In the arrangement of the plurality of commutators 45 in the present embodiment, the passage region PA is divided into a plurality of division regions PA1 in the long side direction, and a communication region PA2 in which the plurality of division regions PA1 are communicated with each other in the long side direction. As long as it is composed of, the following are also included. The arrangement of the plurality of commutators 45 in the present embodiment has an average center spacing w1 of the commutators 45 along the long side direction, but is not limited to this, for example, the center spacing of the same commutator 45. It may have. Further, the arrangement of the plurality of commutators 45 in the present embodiment is a one-sided arrangement provided on the inner wall of one (one side) long side, but is not limited to this, for example, on the inner wall of a pair (both sides) of the long side. It may be a staggered bilateral arrangement provided in a staggered pattern. Further, the plurality of commutators 45 in the present embodiment are provided separately from the inner wall of the long side, but the present invention is not limited to this, and for example, the inner wall of the long side is integrally provided by forming irregularities or the like. May be done.

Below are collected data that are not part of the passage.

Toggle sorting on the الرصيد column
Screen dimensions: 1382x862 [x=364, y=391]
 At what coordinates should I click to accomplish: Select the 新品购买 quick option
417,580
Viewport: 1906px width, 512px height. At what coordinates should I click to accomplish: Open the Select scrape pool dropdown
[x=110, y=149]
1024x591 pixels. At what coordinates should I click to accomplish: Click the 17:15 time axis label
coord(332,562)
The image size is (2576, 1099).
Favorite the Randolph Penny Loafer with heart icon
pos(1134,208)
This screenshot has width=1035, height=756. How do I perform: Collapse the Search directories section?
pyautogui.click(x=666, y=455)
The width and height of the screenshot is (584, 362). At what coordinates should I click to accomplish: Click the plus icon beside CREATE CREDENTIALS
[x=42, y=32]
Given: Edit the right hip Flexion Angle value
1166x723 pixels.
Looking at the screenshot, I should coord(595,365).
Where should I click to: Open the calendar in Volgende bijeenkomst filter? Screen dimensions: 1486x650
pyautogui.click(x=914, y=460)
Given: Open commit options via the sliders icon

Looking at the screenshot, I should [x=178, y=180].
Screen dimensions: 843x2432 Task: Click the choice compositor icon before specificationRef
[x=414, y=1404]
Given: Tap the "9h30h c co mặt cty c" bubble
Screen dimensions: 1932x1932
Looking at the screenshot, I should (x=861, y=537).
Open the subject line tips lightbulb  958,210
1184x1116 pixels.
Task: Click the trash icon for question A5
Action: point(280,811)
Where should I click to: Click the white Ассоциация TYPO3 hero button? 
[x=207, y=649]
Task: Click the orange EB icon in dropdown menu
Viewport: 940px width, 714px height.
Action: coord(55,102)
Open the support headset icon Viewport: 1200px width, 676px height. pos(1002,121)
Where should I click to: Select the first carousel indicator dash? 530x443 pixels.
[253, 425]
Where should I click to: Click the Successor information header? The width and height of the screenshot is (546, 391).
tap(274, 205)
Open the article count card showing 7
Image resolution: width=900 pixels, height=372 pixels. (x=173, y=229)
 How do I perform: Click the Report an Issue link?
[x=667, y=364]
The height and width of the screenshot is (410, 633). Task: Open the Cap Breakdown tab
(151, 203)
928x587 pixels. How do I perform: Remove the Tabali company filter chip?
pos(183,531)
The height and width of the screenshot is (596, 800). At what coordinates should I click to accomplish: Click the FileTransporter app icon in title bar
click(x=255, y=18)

<Rectifier effect of commutator>
The rectifying effect of the commutator 45 will be described with reference to FIG. (A) in the figure represents a state in which the commutator 45 is not arranged in the gangway 42c (hereinafter, referred to as “a state without a commutator”). (B) in the figure represents a state in which the commutator 45 is arranged in the gangway 42c (hereinafter, referred to as “a state with a commutator”) (see FIG. 3). In the figure, (c) shows a state in which the commutator 45 in the gangway 42c is optimized (see Examples 1 to 7 in Table 1) (hereinafter, referred to as “a state in which the commutator is optimized”). show. Further, (1) in the figure is a captured image showing a part of the time elapsed (t-axis) in which the fixed imaging region (Y-axis) is photographed by the high-speed camera from the direction of arrow G in FIG. The plurality of white streaks having a width in the Y-axis direction and extending in the time-axis direction indicate the sway of the filament aggregate 3. Further, (2) in the figure is a diagram showing the average luminance value with respect to the shooting time, and the intervals Pp1, Pp2, Pp3 of the peaks adjacent to each other in the Y-axis direction are the swing width (bias width) of the filament aggregate 3. Is shown. The swing width (bias width) Pp1, Pp2, Pp3 of the filament aggregate 3 was calculated with respect to the vicinity of the center of the imaging region (Y-axis) having a clear luminance distribution depending on the imaging conditions. The imaging conditions for the high-speed camera were a frame rate of 30,000 (fps) and an imaging time of 1833 (msec).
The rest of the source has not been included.